## PROBLEM TO SOLVE
Express each line of the data below as a JSON list of strings, one string per line and no blank lines, leaving out the pictures.

## ITEMS
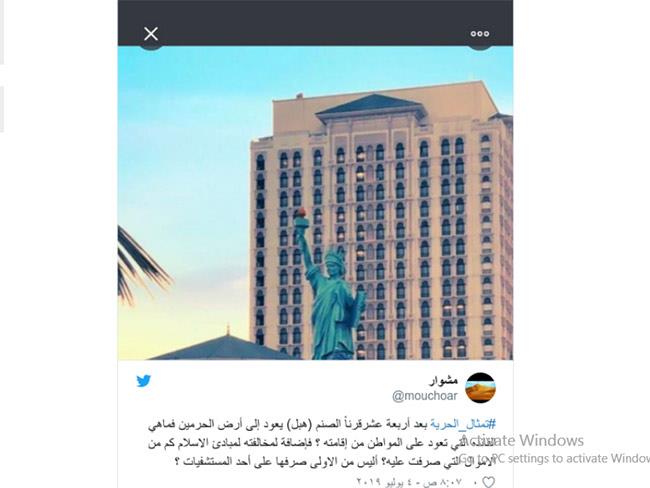
Task: Click the Activate Windows watermark text
Action: [522, 440]
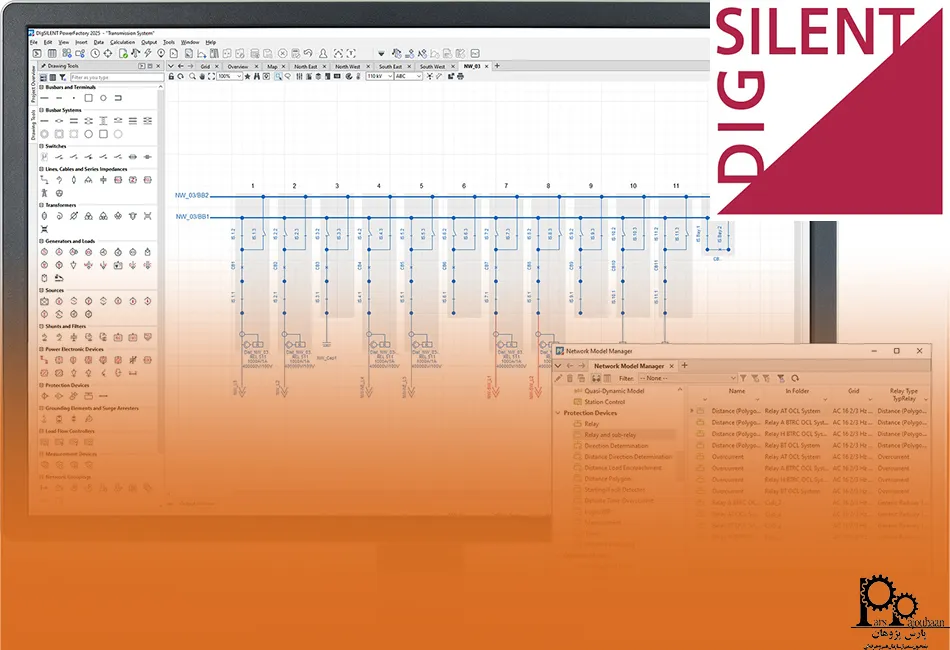
Task: Select the first Transformers drawing tool icon
Action: (44, 215)
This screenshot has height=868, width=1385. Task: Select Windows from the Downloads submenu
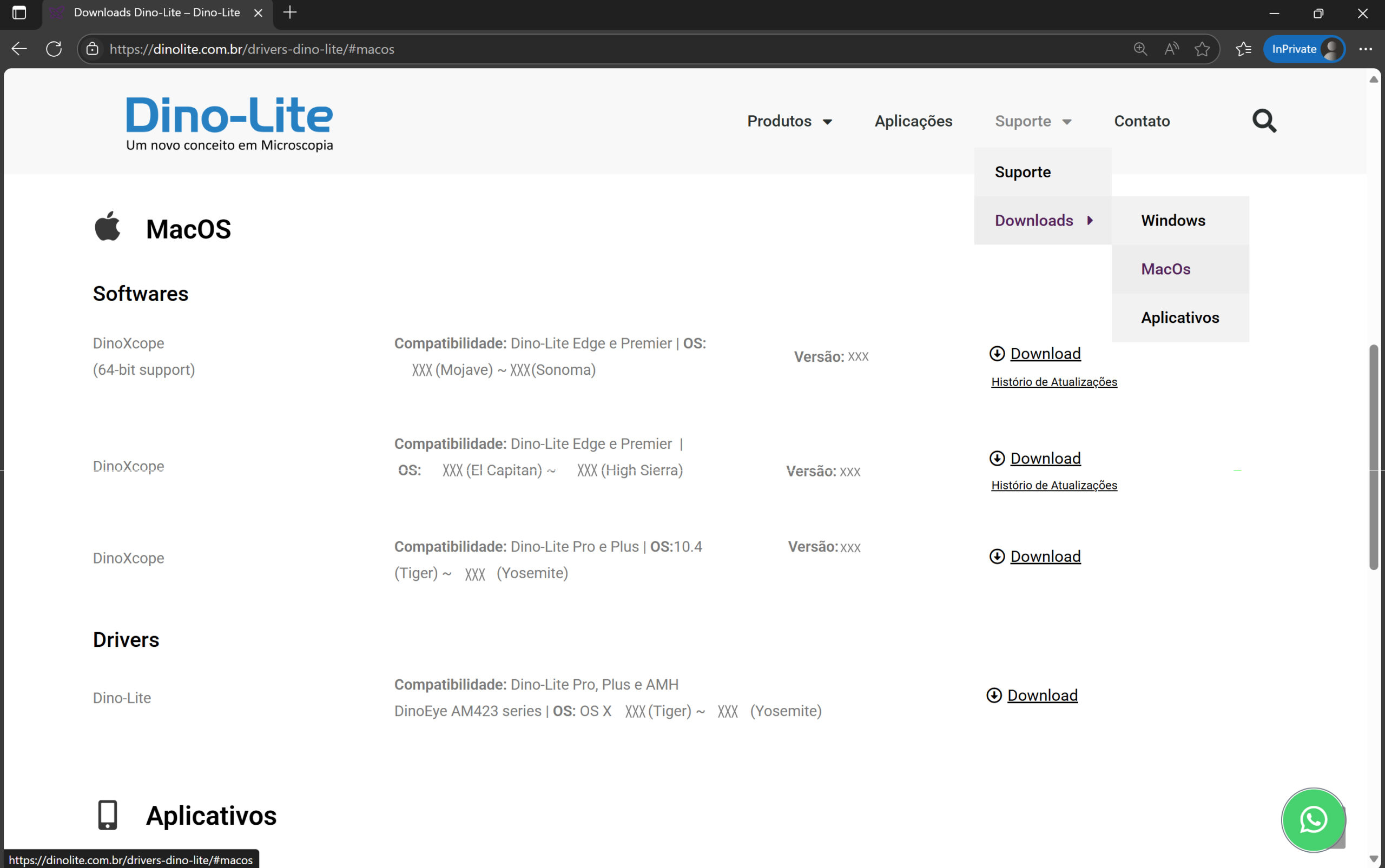(1172, 221)
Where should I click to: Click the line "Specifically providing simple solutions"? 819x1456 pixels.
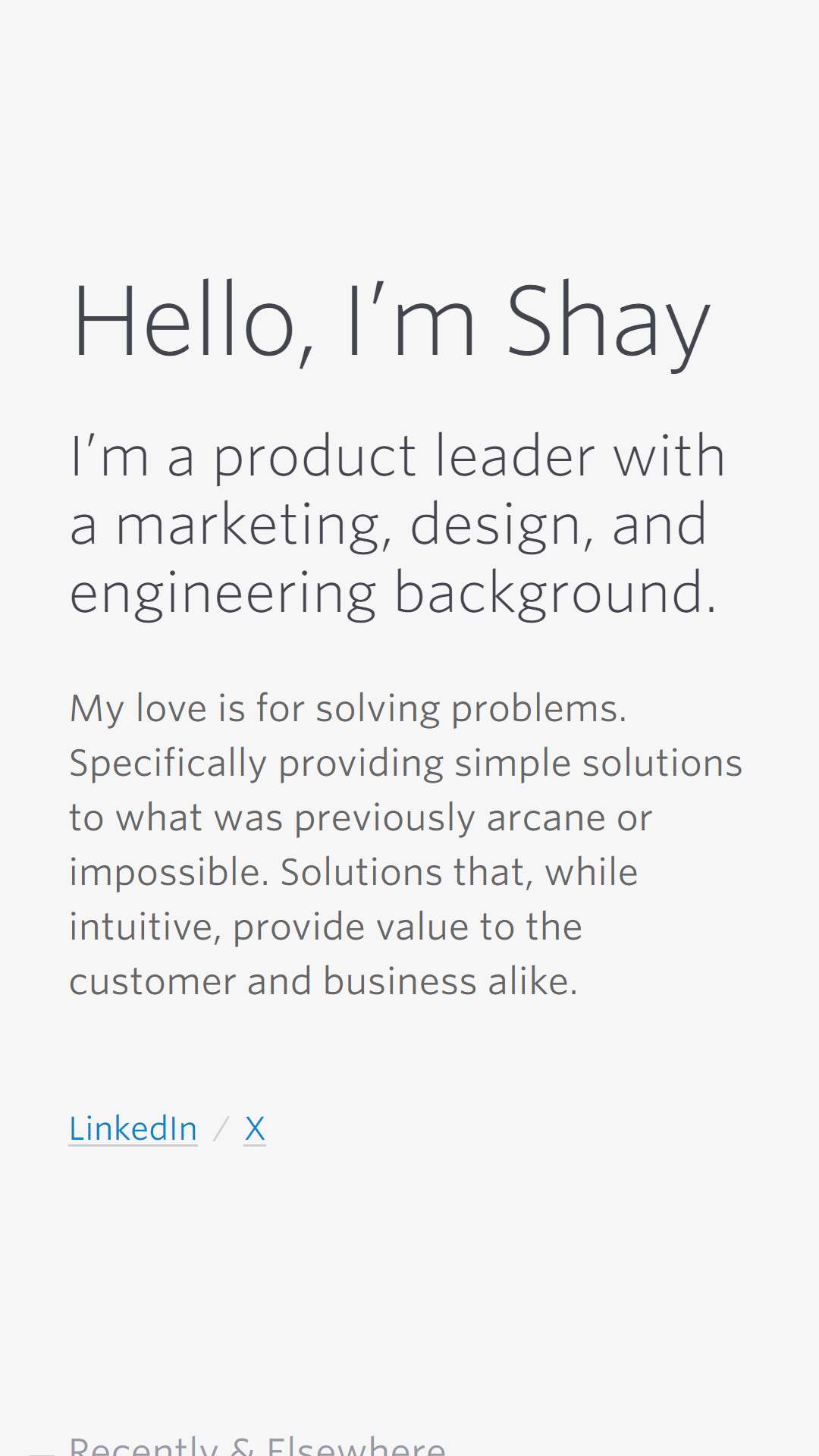tap(406, 764)
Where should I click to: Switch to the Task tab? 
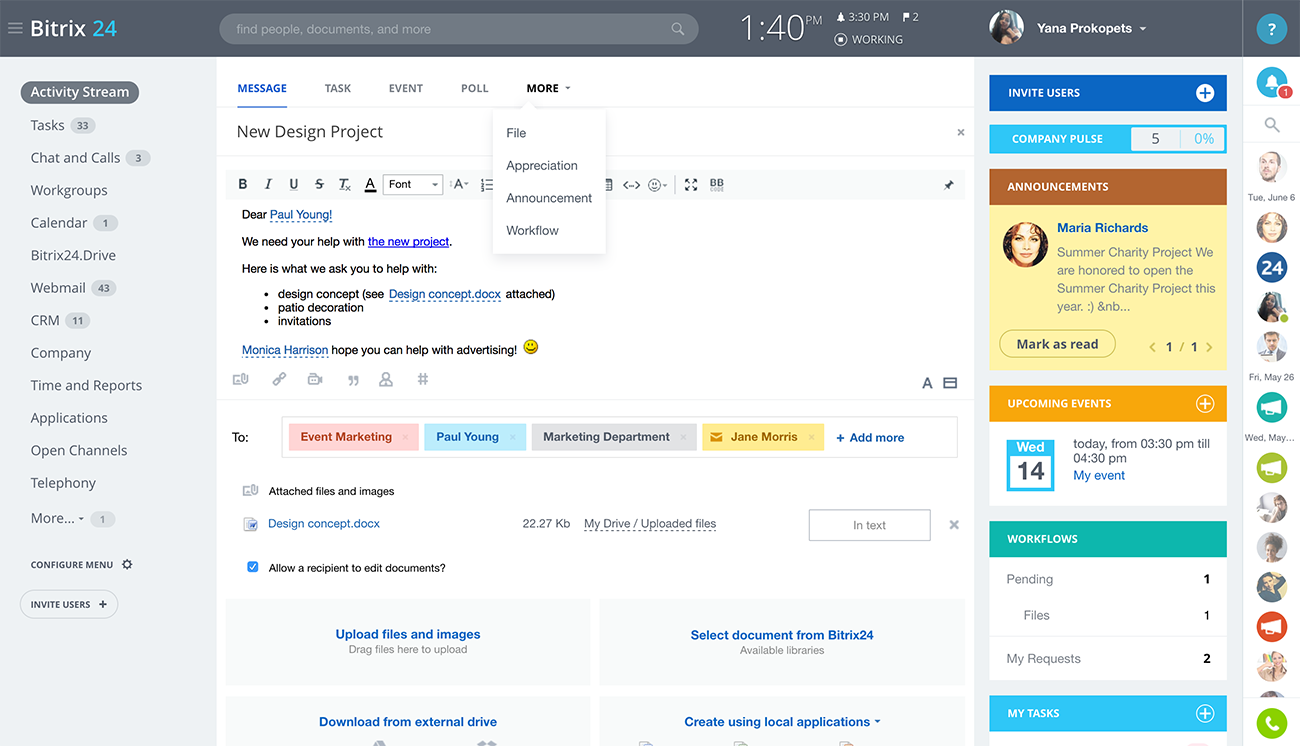pos(338,88)
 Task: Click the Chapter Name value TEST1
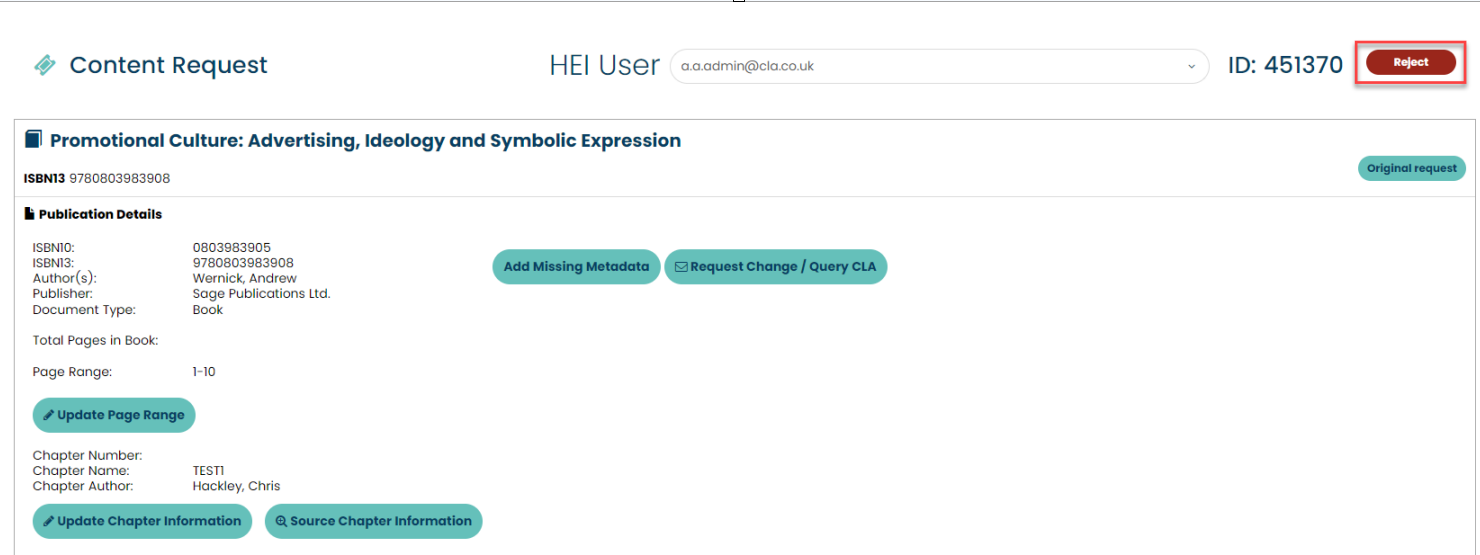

## ANSWER TO THIS EXERCISE
[
  "Task: Click the Activate Windows watermark text",
  "Action: [522, 440]",
  "Task: Select the first Transformers drawing tool icon",
  "Action: (44, 215)",
  "This screenshot has height=868, width=1385. Task: Select Windows from the Downloads submenu",
  "(1172, 221)",
  "Where should I click to: Click the line \"Specifically providing simple solutions\"? 819x1456 pixels.",
  "tap(406, 764)",
  "Where should I click to: Switch to the Task tab? ",
  "pos(338,88)",
  " Task: Click the Chapter Name value TEST1"
]